O confronto entre Paquistão e Afeganistão escalou de forma inédita nesta sexta-feira (27), após Islamabad anunciar oficialmente “guerra aberta” contra o país vizinho. Poucas horas depois da declaração, forças paquistanesas realizaram ataques aéreos contra cidades afegãs, incluindo a capital, Cabul.
Segundo autoridades militares do Paquistão, os bombardeios atingiram instalações do Talibã em Cabul, Kandahar e Paktia. Testemunhas relataram explosões e sobrevoo de caças. Kandahar, considerada o centro de comando do grupo, abriga o líder espiritual Haibatullah Akhundzada.

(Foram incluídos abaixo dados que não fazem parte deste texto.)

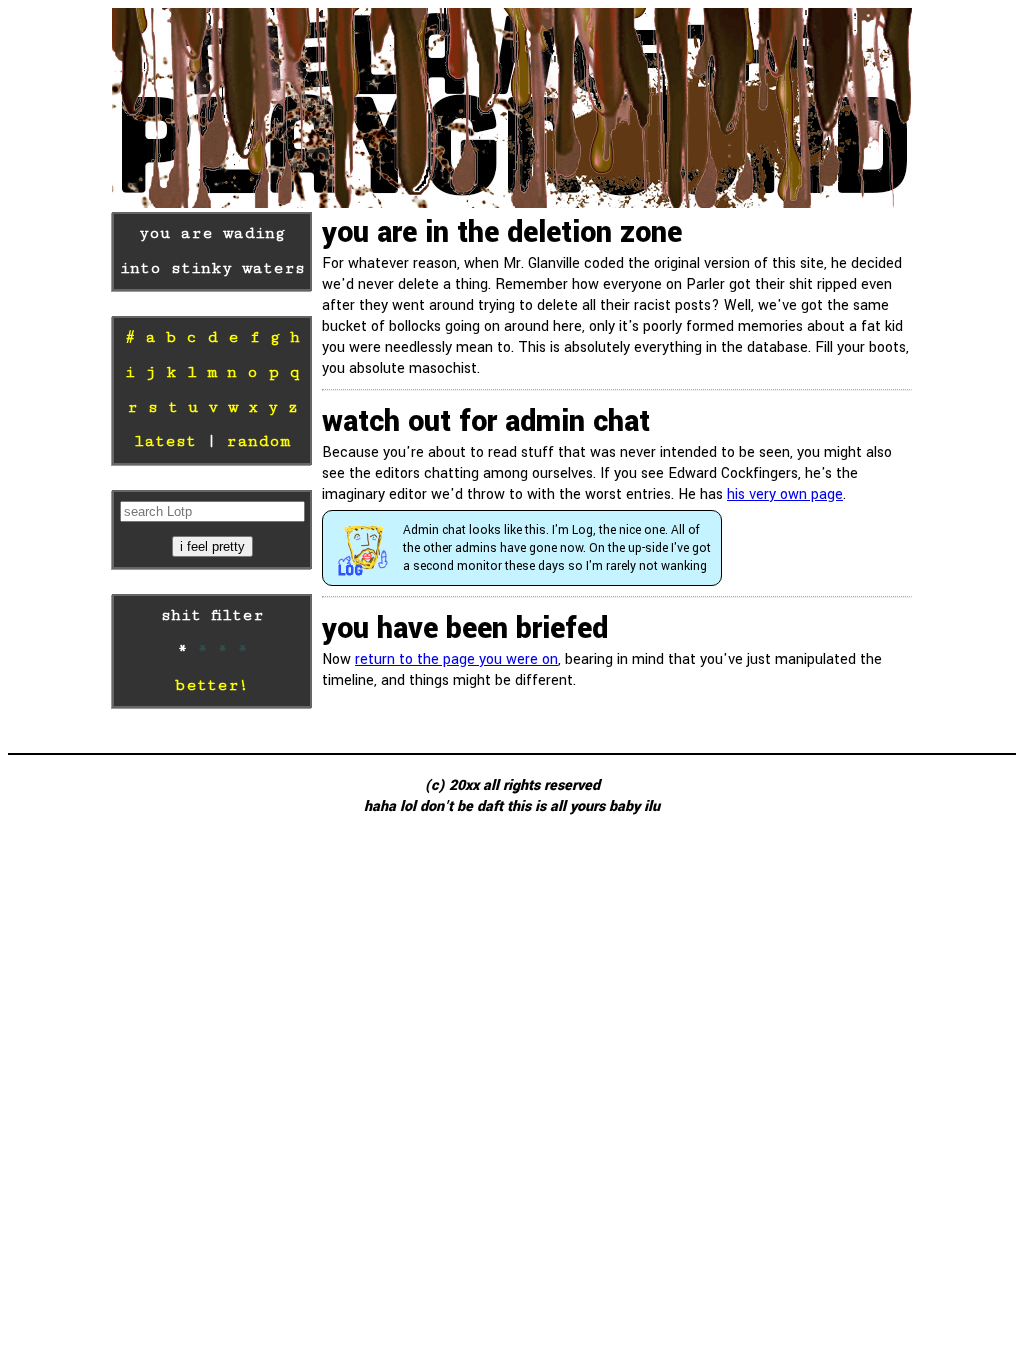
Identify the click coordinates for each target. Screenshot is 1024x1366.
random (258, 441)
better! (212, 685)
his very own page (785, 494)
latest (165, 441)
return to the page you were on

Em resposta, o Talibã afirmou ter conduzido ataques com drones contra alvos militares em Islamabad, Nowshera, Jamrud e Abbottabad. O governo paquistanês declarou ter abatido parte dos drones e negou vítimas.
A ofensiva marca a primeira vez que Islamabad direciona ataques diretamente contra estruturas do Talibã, sinalizando uma ruptura profunda nas relações entre os dois países, que já foram aliados próximos. O Paquistão, potência nuclear, acusa o regime afegão de abrigar militantes responsáveis por atentados em seu território — acusação rejeitada por Cabul.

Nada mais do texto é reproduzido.